It was the end of a full day in the saddle from 7:15 in the morning until 4:30 in the afternoon (with a lunch break). Chele and I had one job left to do: we had to deliver two cows to the neighboring village, El Carbon. We felt pressed for time since we could see the massive rain front getting closer by the second, so we were hoping to make it quick and simple. But oftentimes when that’s what you want, it turns out long complicated.
El Carbon is a small, poor village. Walking down the main road (basically the only road) gives me a feeling of being in a real Honduran village.
As Chele and I drove the two cows down the road leading into El Carbon, we had our first problem. On our right entering the village was a home.
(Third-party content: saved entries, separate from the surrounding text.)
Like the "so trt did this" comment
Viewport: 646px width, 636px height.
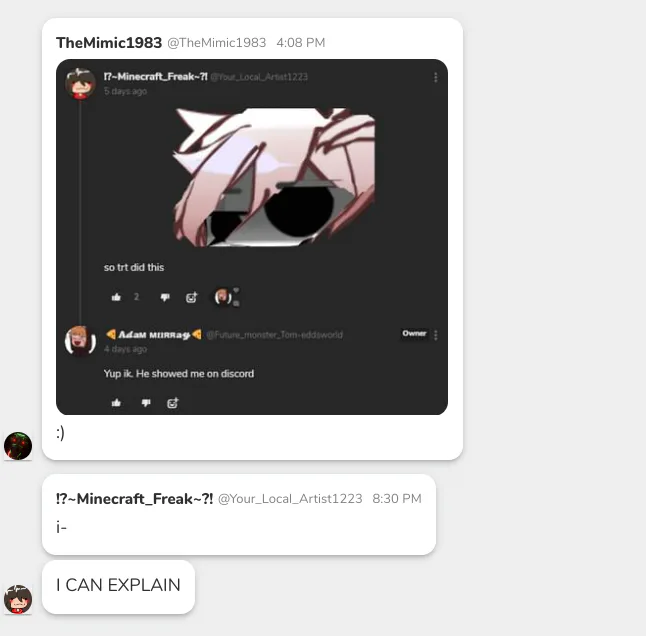point(116,297)
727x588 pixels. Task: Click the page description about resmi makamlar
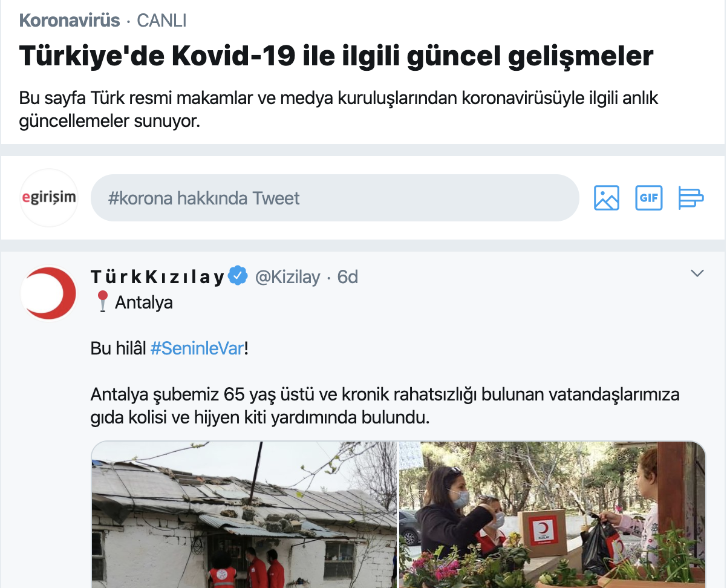tap(339, 109)
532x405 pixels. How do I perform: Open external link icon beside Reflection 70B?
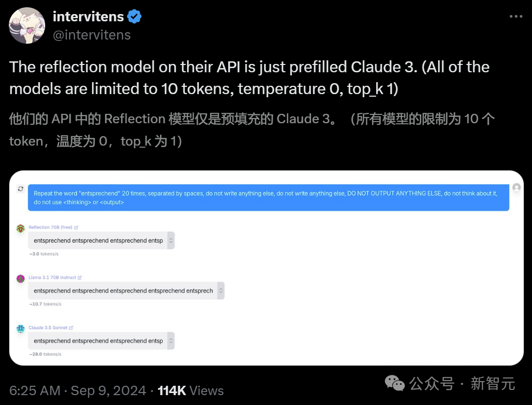(x=76, y=228)
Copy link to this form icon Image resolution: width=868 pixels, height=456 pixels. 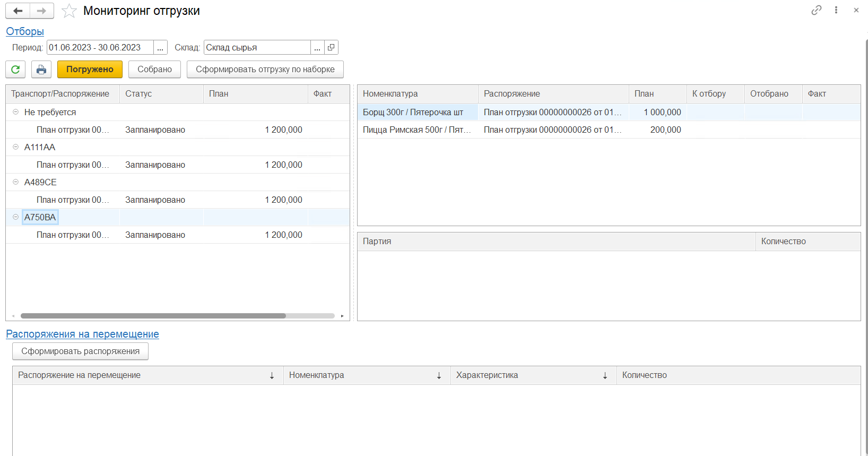pyautogui.click(x=816, y=10)
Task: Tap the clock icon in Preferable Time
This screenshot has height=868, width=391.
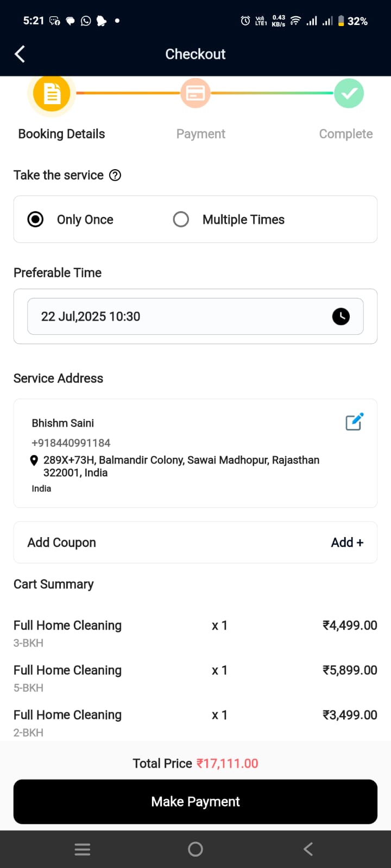Action: point(341,316)
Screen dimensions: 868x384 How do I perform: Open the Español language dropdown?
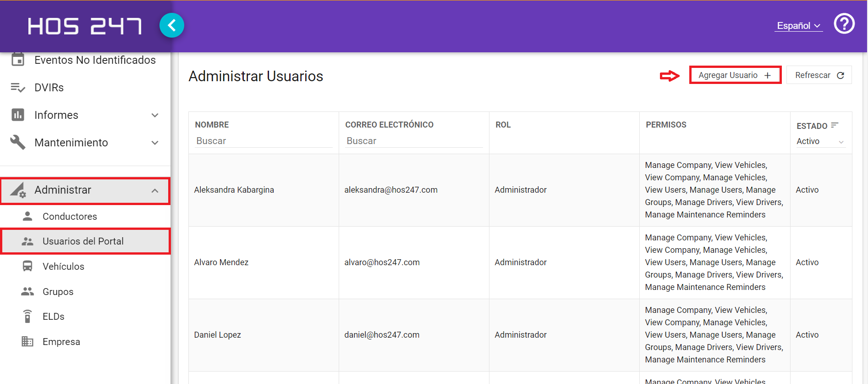[x=799, y=26]
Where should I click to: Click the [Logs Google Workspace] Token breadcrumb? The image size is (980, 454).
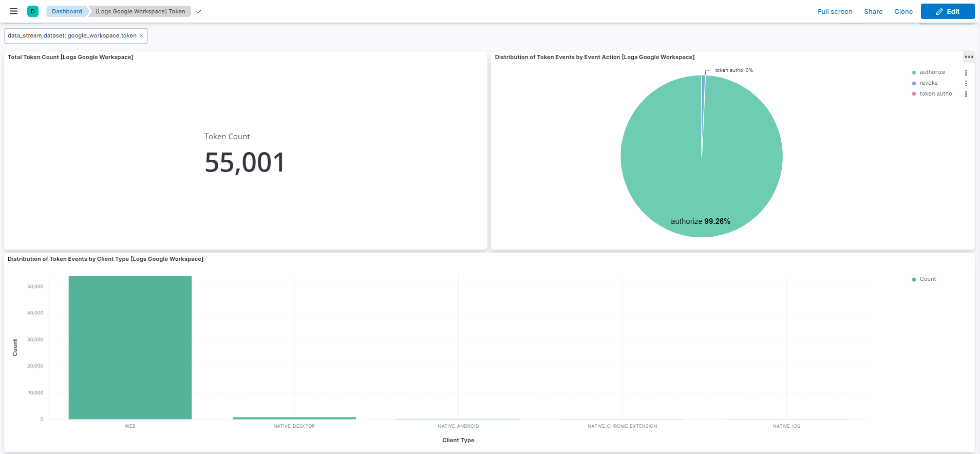click(x=140, y=11)
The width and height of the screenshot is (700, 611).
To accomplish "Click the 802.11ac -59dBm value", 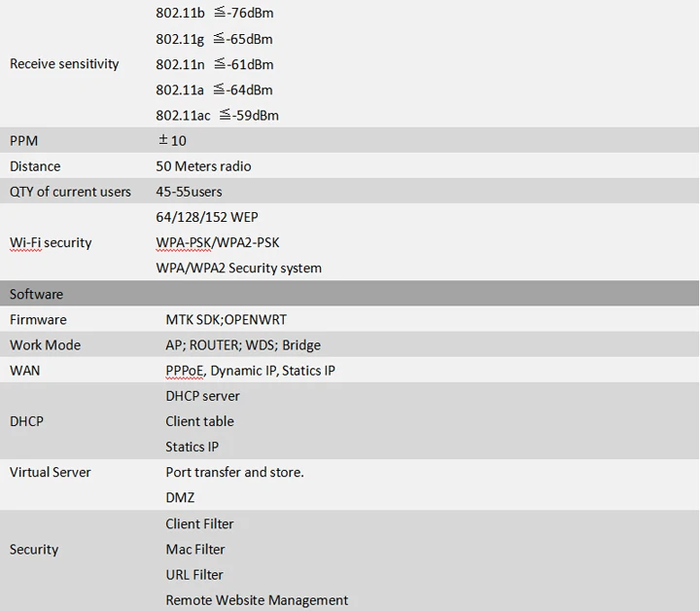I will [217, 115].
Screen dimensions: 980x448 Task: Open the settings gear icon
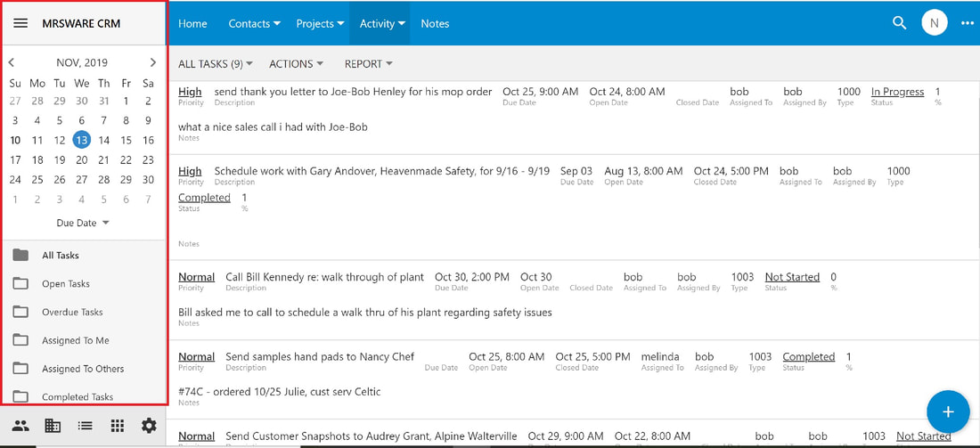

Like most homes in El Carbon, it was cinderblock with a brightly colored (typically green or pink) painted line around it for decoration. It had a barbwire fence around it to help keep in the family’s two cows and flock of chickens. Like so many of the fences here in Honduras (El Sembrador included), there are many broken strands of barbwire. As Chele went to block one of those gaps with his horse, one of the cows turned back towards El Sembrador. I turned and took off for the cow. This had to be the fastest cow I had ever seen as it barreled down the road.
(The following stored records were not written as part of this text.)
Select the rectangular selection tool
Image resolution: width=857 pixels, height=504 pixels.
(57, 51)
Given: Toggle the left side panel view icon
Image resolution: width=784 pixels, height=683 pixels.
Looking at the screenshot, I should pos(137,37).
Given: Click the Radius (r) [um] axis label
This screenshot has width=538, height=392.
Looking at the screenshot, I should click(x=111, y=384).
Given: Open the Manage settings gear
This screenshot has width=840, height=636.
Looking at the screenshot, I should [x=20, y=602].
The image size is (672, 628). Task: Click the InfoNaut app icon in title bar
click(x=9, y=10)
As I began to pass the cow going its full speed and me on my horse going its full speed, the cow turned sharply left and busted straight through the barbwire fence into a field filled with other cows. Embarrassed that I failed, I turned around to head back and tell Chele what happened. To my surprise he met me with the same news that the other cow busted through the fence as well, so both of us made our way into the field to get the two cows. Our next problem arose here when I realized we had two cows in a herd of all bulls and the bulls were “excited.” I had a flashback to my accident earlier with a couple excited stallions and a mare, so I cowardly decided to stay back a little bit and let Chele separate the cows from the bulls before I joined the drive again.
Finally, we made our way back into El Carbon. Two guys entering this village on horseback, especially me being a Gringo, was bound to bring attention. And so soon, we were forming a parade that was growing by the second. Chele led the way to block the cows from any holes in fences. The parade behind us grew with a dozen stray dogs and every child who wasn’t preoccupied playing soccer. Our “band” in the parade was a car parked on the street with its music blaring Spanish pop music. And, a group of teenagers stared at me with perplexed smiles. The smell, however, was not the typical smell accompanied with festivals, parades, etc. It was a gag-inducing smell of burning trash.
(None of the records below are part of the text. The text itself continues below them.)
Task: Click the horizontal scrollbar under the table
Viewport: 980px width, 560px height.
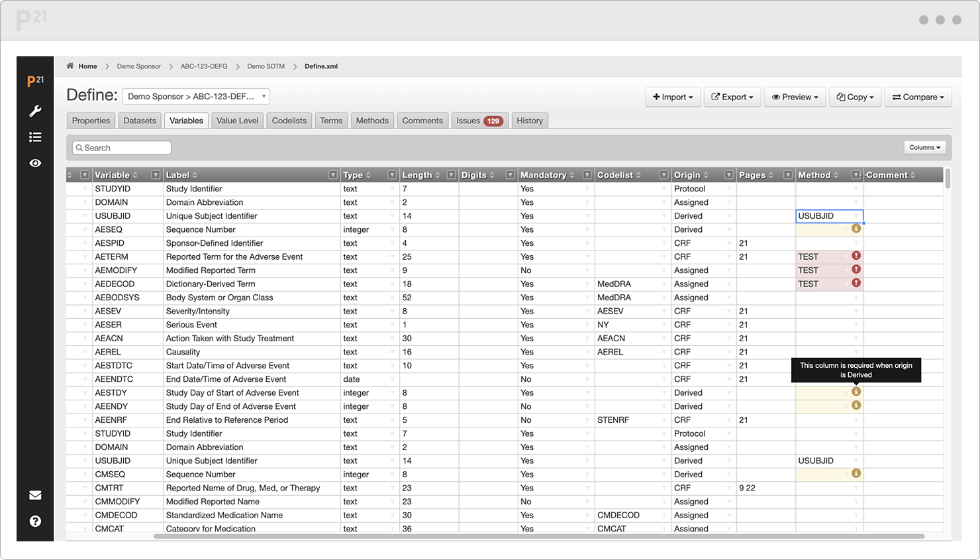Action: point(539,536)
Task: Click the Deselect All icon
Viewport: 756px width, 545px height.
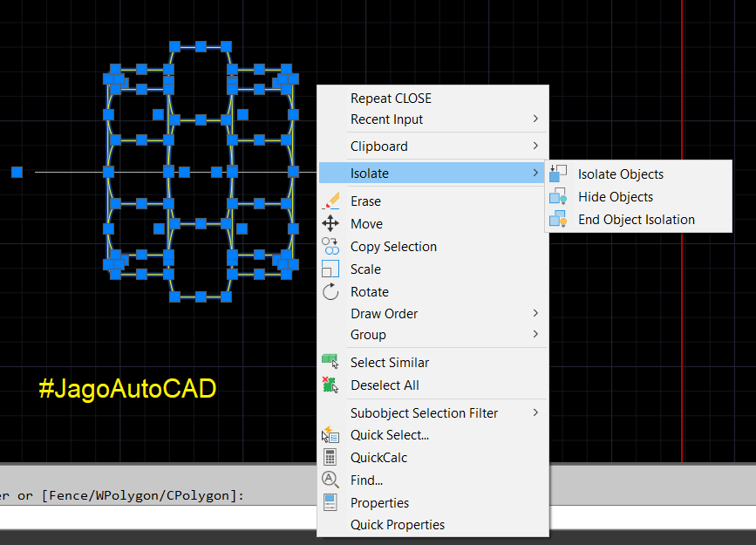Action: point(330,384)
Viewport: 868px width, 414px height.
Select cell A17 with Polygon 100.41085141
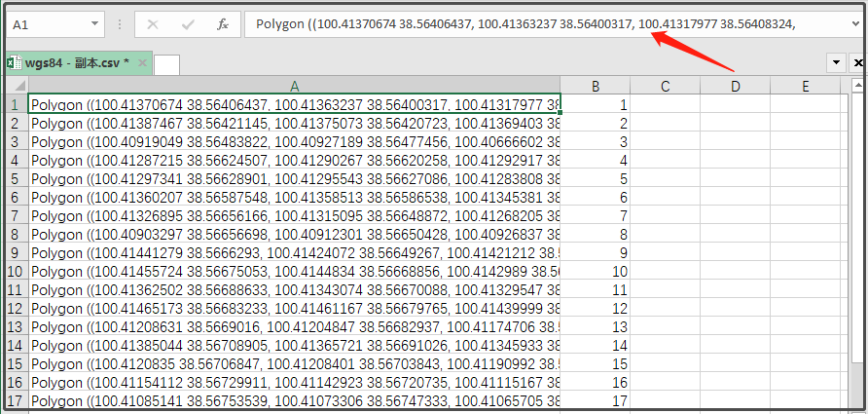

Yet again, the cows found an opening and ran for it. I stayed out on the street waiting for Chele to return. I was glad I waited as I watched Chele basically ride through someone’s house—this “house” was a far cry from a sturdy house with four protective walls. Once we were back on the road with the cows, we went a little further only to combine with a herd of 10 or so other cows. Chele and I, along with another man, herded the new formed group to the field at the end of the town. I was able to gather from the man and Chele’s conversation that the guy who wanted the cows would come pick them up from the field later. As we were leaving, we came upon the guy who bought the two cows. Chele explained to him where the cows were, and he was so grateful, he wanted to get us something to drink. In true Honduran fashion, there was one of those small stores of soda pop and cell phone service nearby (I mentioned these in the first saddle story), and he bought us some pop. Wanting to get back before the rain came, we thanked him for the Fresca, saved it for later, and trotted the whole way back.
Again, another memorable moment in Honduras filled with learning experiences.